More importantly, this has very nearly brought me to the end of the chapter that I was a bit stuck on at the end of last year. I’ve stuck to my first draft philosophy—which is to just keep writing and avoid the temptation to fix potential problems—so I’m certain that a fair amount of rewriting will eventually be required, but I’m also happy with the random tangents that scenes have travelled down in some instances.
Once this chapter’s wrapped up I will be plunging straight back into the chapter that I abandoned last year. However, this time I’ve got a much better idea of where I’m starting, and where things will end up. In fact, I’m almost excited about getting stuck back in.
One good thing
The other week I talked about the very excellent Watchmen TV series. This week I’ll talk about the original graphic novel, which I’ve reread over the last two weeks. There are dozens of things I could learn from this rightfully revered comic, but the thing the moats fascinated me on this read was how Alan Moore managed to cram so much story into each individual issue?
I typically read collected volumes of comics, but something that often strikes me when I read individual issues is how rarely I feel that I’ve been given a satisfying chunk of the story.
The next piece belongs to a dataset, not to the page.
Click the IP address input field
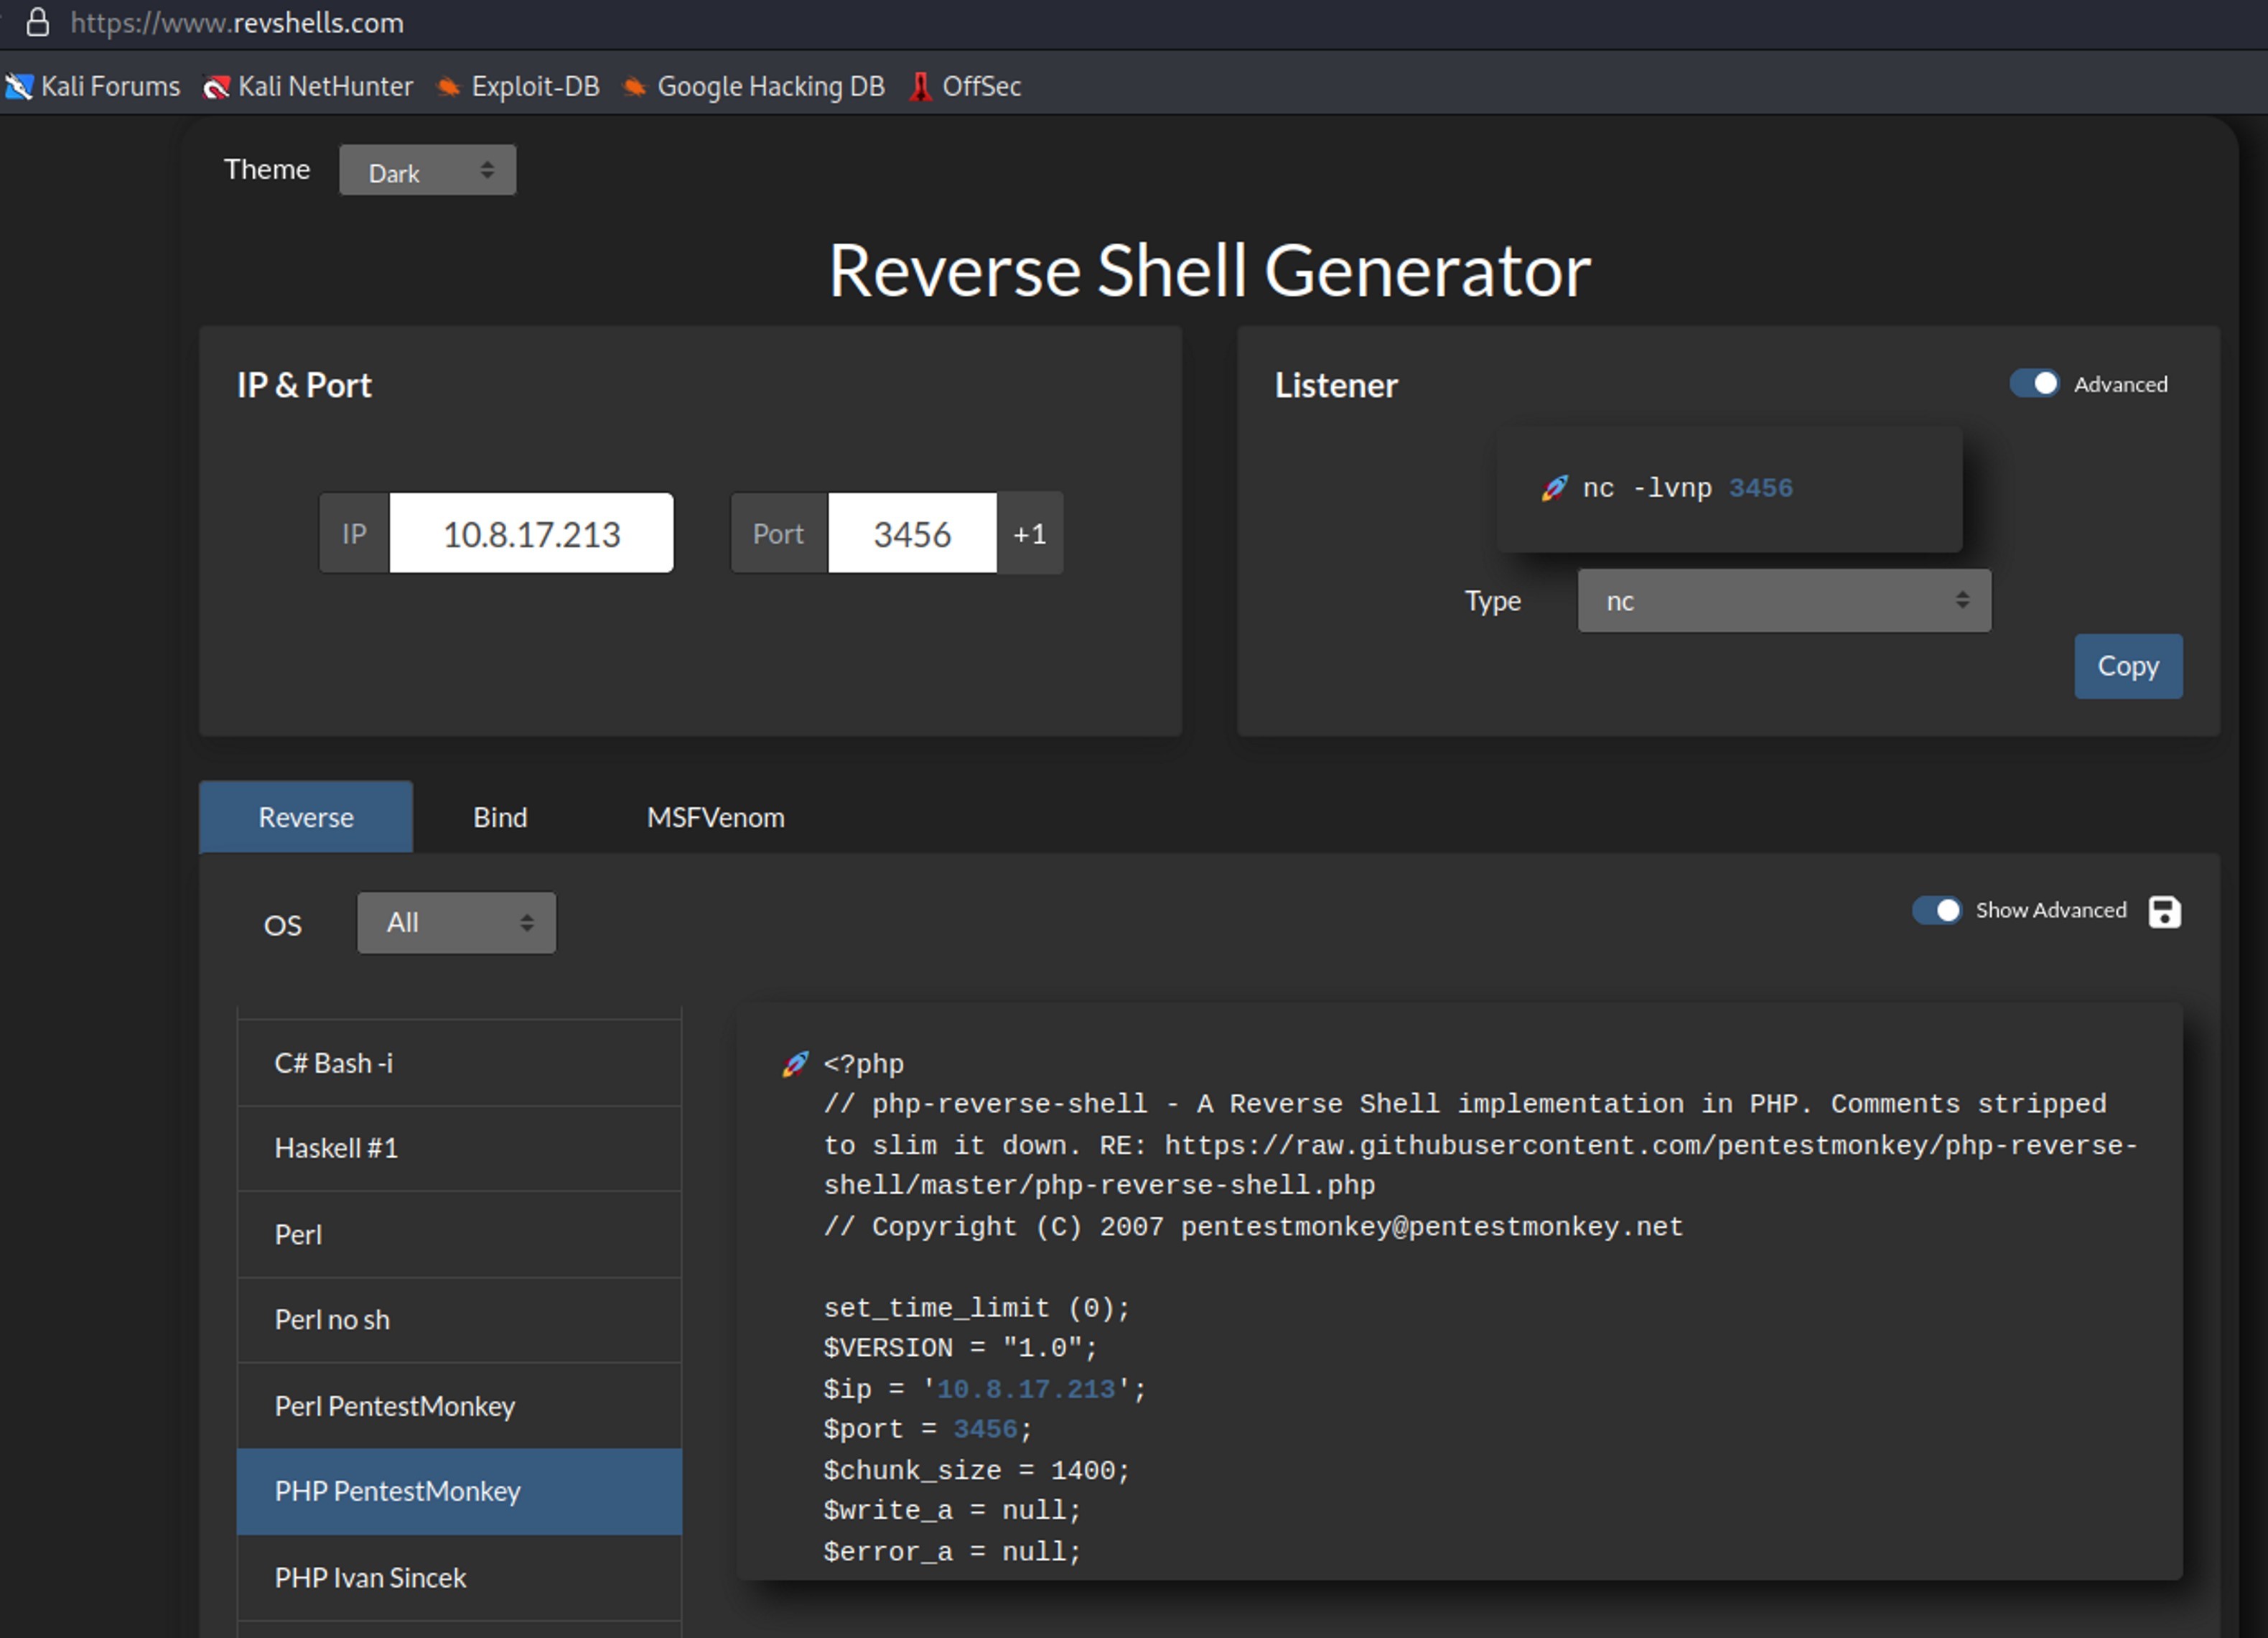This screenshot has height=1638, width=2268. coord(531,533)
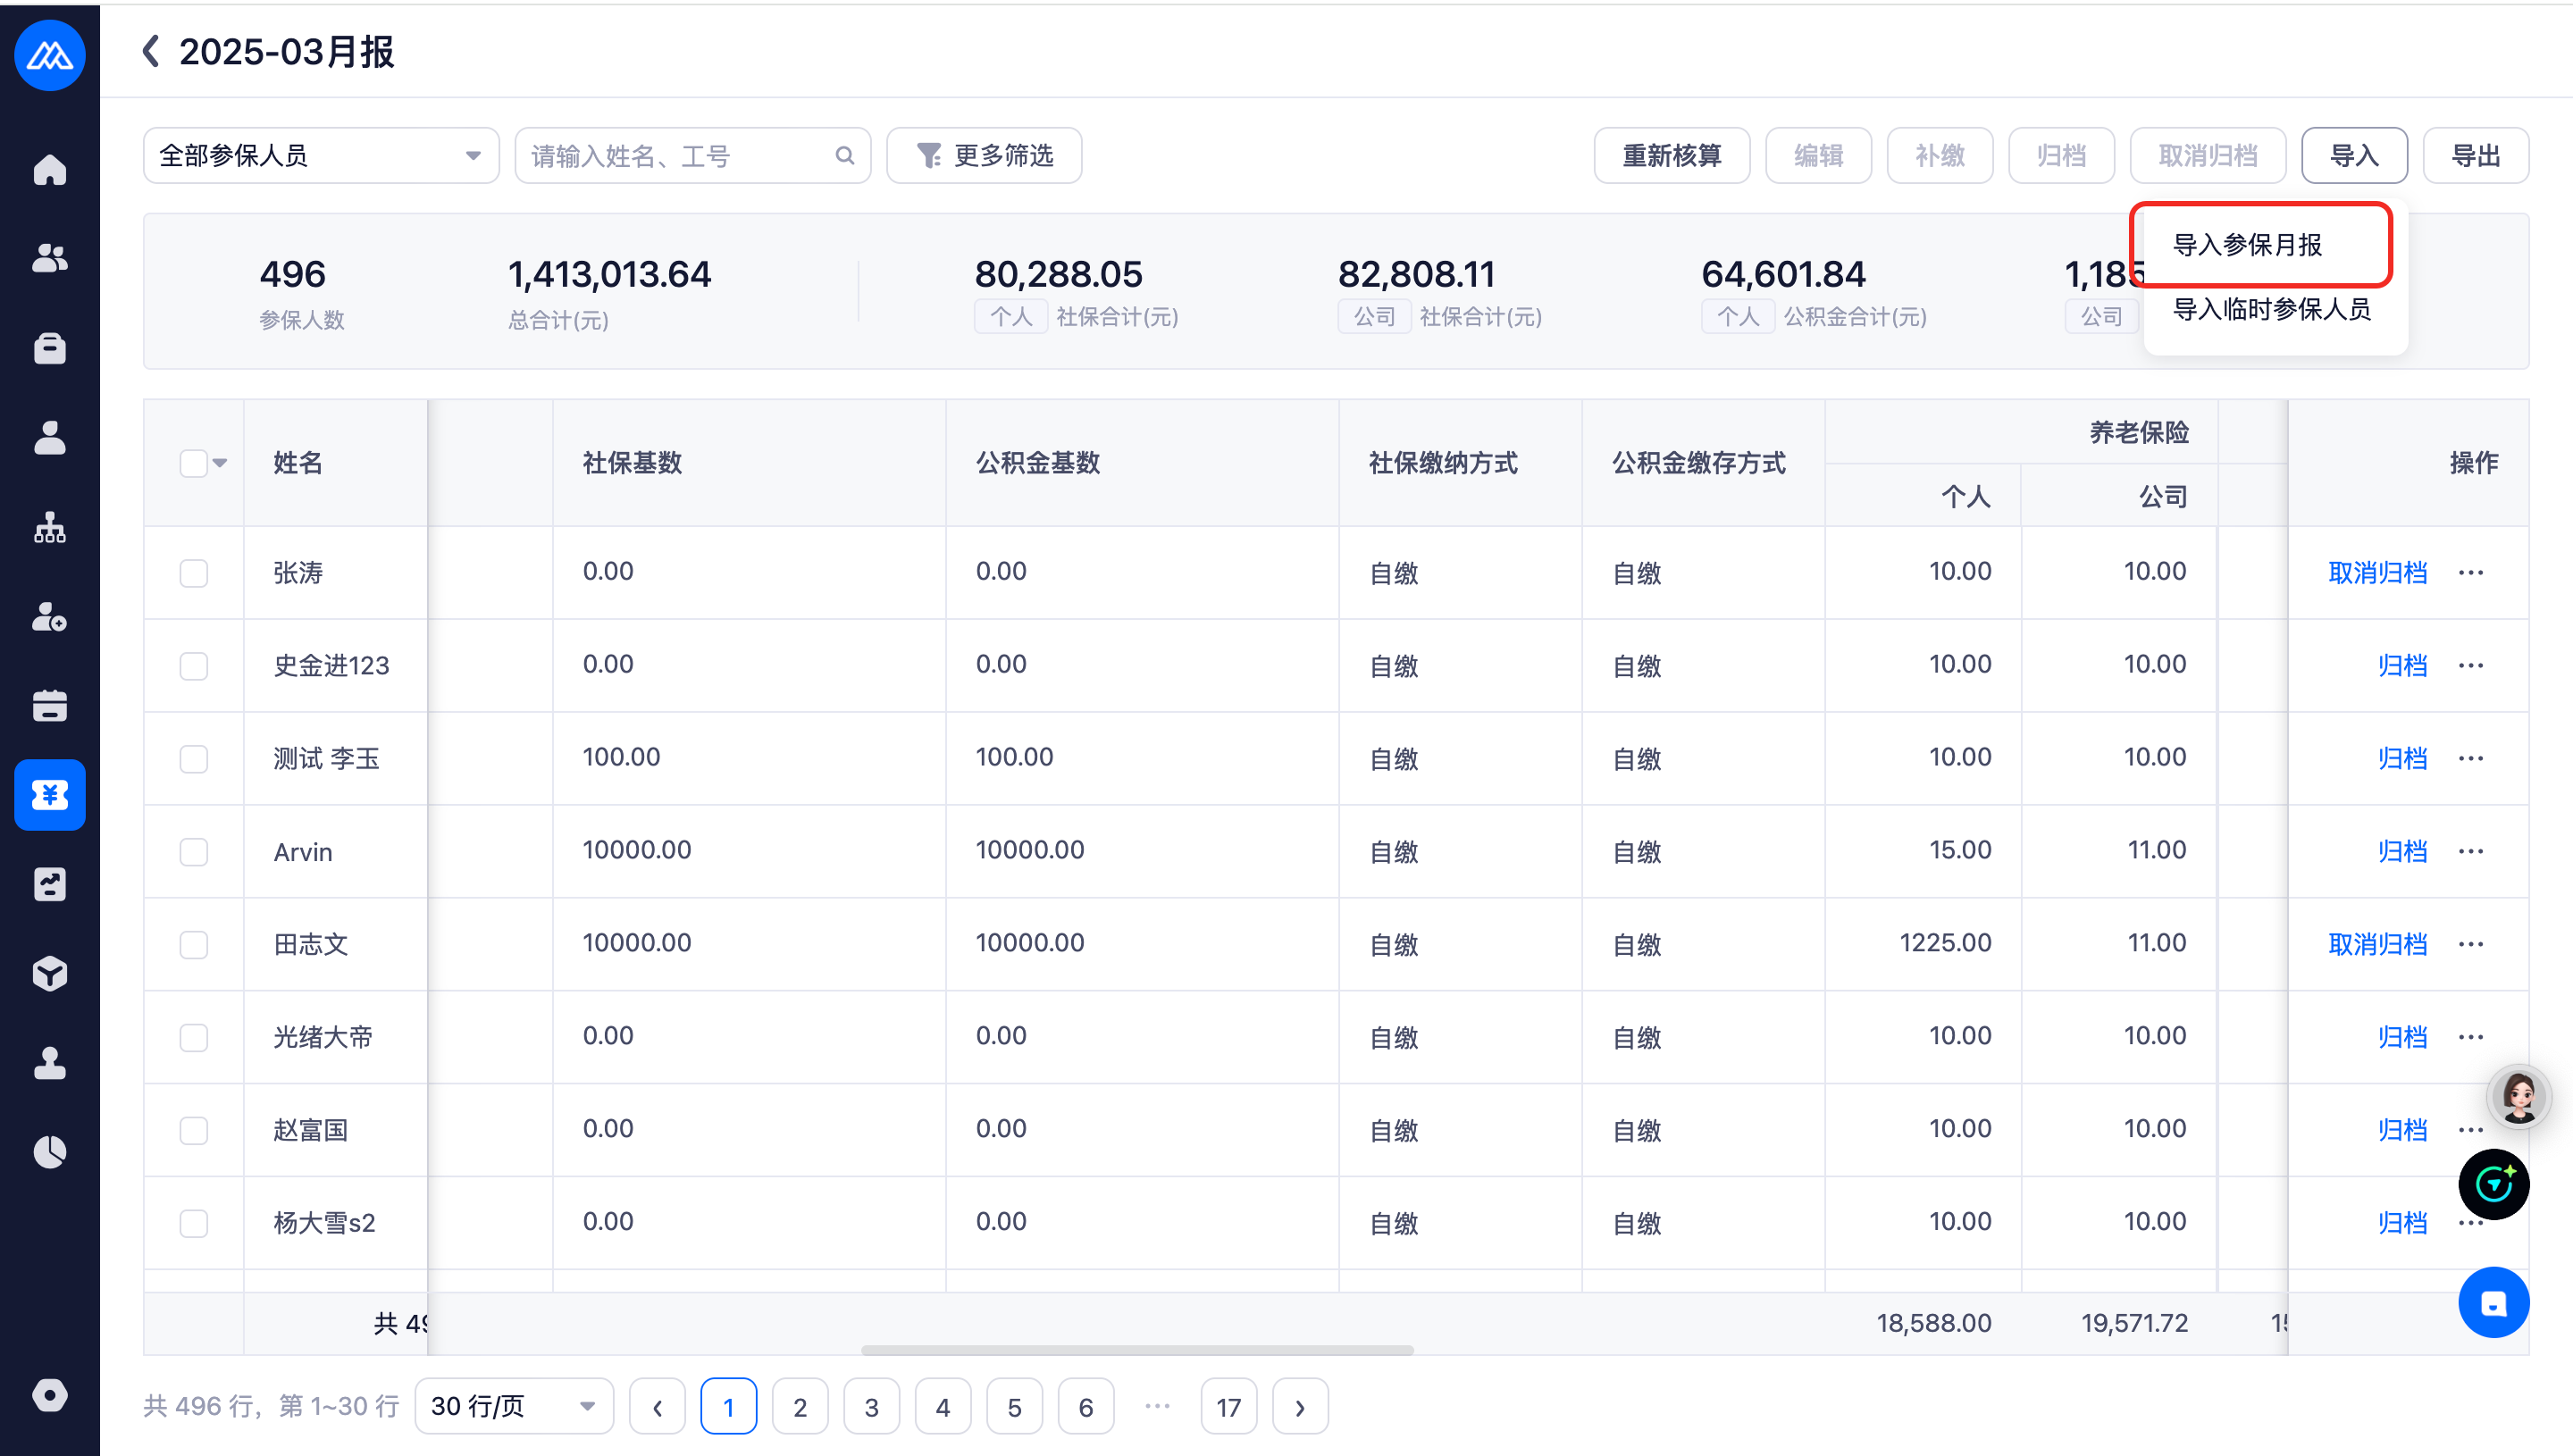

Doubtless, one of the great challenges of the comic is how to tell a story over a strictly limited number of pages; but my view is that each issue should feel like an episode of a series (or a chapter of a book), and not just one act.
While I haven’t fully digested this latest read of Watchmen, I can see that one of the tricks Moore employs is to focus each chapter (or issue) around one of the main characters. Each issue will also typically include a number of flashbacks (which can often be delivered very economically over a panel or two). There’s also a snippet or two of information to drive the main story forward.
Consequently, we get at least three things going on in the typical issue:
- Whatever’s currently happening with the main character;
- Some background to that character;
- A progression of the main plot
There are almost always other things happening too: conversations between background characters; the additional texture added by the Black Freighter comic within a comic device. Equally, the detail in Dave Gibbons artwork, and even the layout of the pages at times, helps convey other story elements.
The result is that each chapter has limited plot progression, but as a reader you still walk away immensely satisfied due to the multiple threads of narrative combined presented in a richly detailed format in which barely even a frame is wasted.
This is why most mainstream stories will have at least an A and a B plot, but Alan Moore (with all due credit to Gibbons) has found a way of making all the plots in Watchmen equally important and thus indivisible from one another.
One bad thing
We may only be two weeks into the year, but I’m hoping to get my morning/weekly writing routine established as quickly as possible. As such I’ve been getting up at (or near to) 6am and doing as much writing as time allows. Over the last week I’ve noticed that my enthusiasm levels remain fairly high early in the week, and then take a noticeable dip from Wednesday on.
This is not ideal. My working theory is that I’m sufficiently refreshed from the weekend to hit the ground running on Monday, but the tedium of the general working week begins to grind me down relatively quickly and delivers a Wednesday slump. Once that’s passed I pick up again a bit, but I’d prefer to maintain a more even momentum during the week.
Obviously, it’s too early for a real pattern to emerge, but I’ll keep an eye on this and consider how I might give myself a little mid-week boost if it becomes an ongoing issue.